Atrás quedaron los días en que lo montaba en mis hombros para que él
celebrara que era el niño más alto de la familia; atrás quedó el día lleno de
sentimientos en que lo llevé por primera vez a mi trabajo y lleno de orgullo se
lo presenté a mis compañeros y estudiantes; atrás quedó el día en que lloré al
dejarlo llorando en el jardín infantil; atrás quedó el día en que la aguja de
la vacuna me dolió más a mí que a él.
Atrás han quedado los días en que le inculqué los principios
y valores que mis padres me habían enseñado y que yo mismo tomaba de la Biblia
para que a él le quedaran bien claros.
Hoy en día es mi mejor discípulo, mi compañero inseparable
y mi hincha número uno. Yo debo darle gracias a Dios por regalármelo
y a él por existir. Y también le doy gracias por haberme hecho caso cuando le
enseñé que por encima de todo tenía que ser un hombre, un hombre de bien.

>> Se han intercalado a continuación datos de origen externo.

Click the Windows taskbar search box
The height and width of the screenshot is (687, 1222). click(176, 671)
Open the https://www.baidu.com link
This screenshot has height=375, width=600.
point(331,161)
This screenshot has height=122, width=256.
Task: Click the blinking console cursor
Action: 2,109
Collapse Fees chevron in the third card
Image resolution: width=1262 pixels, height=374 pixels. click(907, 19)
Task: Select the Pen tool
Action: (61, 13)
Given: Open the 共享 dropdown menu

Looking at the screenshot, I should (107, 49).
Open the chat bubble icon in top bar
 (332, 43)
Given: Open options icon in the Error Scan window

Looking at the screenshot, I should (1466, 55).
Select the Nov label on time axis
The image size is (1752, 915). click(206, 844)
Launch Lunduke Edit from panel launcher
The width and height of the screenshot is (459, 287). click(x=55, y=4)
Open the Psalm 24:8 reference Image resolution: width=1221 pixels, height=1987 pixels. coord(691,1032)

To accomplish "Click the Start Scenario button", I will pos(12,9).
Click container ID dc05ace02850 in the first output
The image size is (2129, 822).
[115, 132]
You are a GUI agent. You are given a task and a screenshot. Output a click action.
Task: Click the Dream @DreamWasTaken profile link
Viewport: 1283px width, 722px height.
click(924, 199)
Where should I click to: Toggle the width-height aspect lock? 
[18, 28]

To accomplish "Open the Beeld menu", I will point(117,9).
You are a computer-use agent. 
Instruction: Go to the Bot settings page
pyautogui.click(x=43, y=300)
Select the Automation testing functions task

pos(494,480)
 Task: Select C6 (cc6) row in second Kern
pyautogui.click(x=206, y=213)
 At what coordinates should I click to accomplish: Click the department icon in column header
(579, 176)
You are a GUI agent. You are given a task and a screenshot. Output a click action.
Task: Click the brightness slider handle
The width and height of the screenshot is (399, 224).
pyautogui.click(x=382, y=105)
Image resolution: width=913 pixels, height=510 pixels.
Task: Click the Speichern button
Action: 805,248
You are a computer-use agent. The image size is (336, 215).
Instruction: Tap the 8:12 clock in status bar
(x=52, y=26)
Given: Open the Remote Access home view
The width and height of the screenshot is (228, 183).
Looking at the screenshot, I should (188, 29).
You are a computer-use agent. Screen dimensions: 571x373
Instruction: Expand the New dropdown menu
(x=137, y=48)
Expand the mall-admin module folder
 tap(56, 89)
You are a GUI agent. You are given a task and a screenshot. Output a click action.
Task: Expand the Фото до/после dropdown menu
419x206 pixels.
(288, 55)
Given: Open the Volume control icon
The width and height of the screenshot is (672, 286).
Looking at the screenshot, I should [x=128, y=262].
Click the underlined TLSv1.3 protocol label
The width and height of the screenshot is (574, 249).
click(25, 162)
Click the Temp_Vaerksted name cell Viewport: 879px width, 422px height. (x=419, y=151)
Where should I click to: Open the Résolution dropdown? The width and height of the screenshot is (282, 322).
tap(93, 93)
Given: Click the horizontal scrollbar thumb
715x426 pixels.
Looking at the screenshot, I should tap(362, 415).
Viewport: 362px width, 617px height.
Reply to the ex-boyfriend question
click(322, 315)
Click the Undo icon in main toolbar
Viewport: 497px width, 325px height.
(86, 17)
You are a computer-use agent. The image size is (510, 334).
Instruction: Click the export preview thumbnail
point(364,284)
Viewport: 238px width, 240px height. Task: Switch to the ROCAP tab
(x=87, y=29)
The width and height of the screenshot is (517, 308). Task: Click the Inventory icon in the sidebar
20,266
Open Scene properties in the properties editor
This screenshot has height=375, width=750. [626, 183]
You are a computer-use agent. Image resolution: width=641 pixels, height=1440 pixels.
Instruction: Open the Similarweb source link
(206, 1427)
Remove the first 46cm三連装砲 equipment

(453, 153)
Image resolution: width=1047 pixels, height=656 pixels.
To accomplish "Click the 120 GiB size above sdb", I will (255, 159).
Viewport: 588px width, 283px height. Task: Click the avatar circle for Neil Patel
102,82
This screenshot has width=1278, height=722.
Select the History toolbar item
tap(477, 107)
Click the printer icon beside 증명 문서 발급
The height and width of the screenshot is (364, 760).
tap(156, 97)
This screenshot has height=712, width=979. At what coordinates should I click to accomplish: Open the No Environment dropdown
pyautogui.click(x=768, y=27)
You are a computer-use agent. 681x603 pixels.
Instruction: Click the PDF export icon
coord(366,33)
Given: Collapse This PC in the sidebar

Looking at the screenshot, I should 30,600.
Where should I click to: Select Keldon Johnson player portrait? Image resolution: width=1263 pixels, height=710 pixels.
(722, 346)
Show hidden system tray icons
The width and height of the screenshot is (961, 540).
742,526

Aprovecho la oportunidad de disculparme con él por haberle
transmitido mi enfermizo amor por el fútbol que es como haberlo matriculado en
la universidad del sufrimiento.
Hoy celebro con Dios y con mi familia la presencia de mi
hijo, mi hijo el que tanto esperé; mi hijo el que es respuesta a las oraciones;
mi hijo el que hizo que ya no me siguieran estigmatizando por que no podía
tener hijos varones.
Quiero celebrar también con mi esposa que fue capaz de tener
a ese hombronón 9 meses en su vientre y con los tíos a los que casi sacan del
hospital por no vestirse con decencia en la prisa por conocer a su sobrino.
Quiero celebrar con el camillero que me dio la buena noticia; con Carmelo y Goyo, los médicos que atendieron el
parto.
Quisiera celebrar con la abuela Blanca quien me acompañaba
siempre en estos momentos. Quisiera celebrar con Isnelda, la abuela que volvió
a caminar para aparecerse en el hospital sin que nadie descubriera nunca cómo
llegó allá, pero ella está celebrando con Dios.
Y quisiera celebrar con Ernesto, mi papá, pero él también ha
partido a la eternidad. Y si estuviera aquí tampoco hubiera querido celebrar, porque
él nunca iba ni a las mejores a fiestas.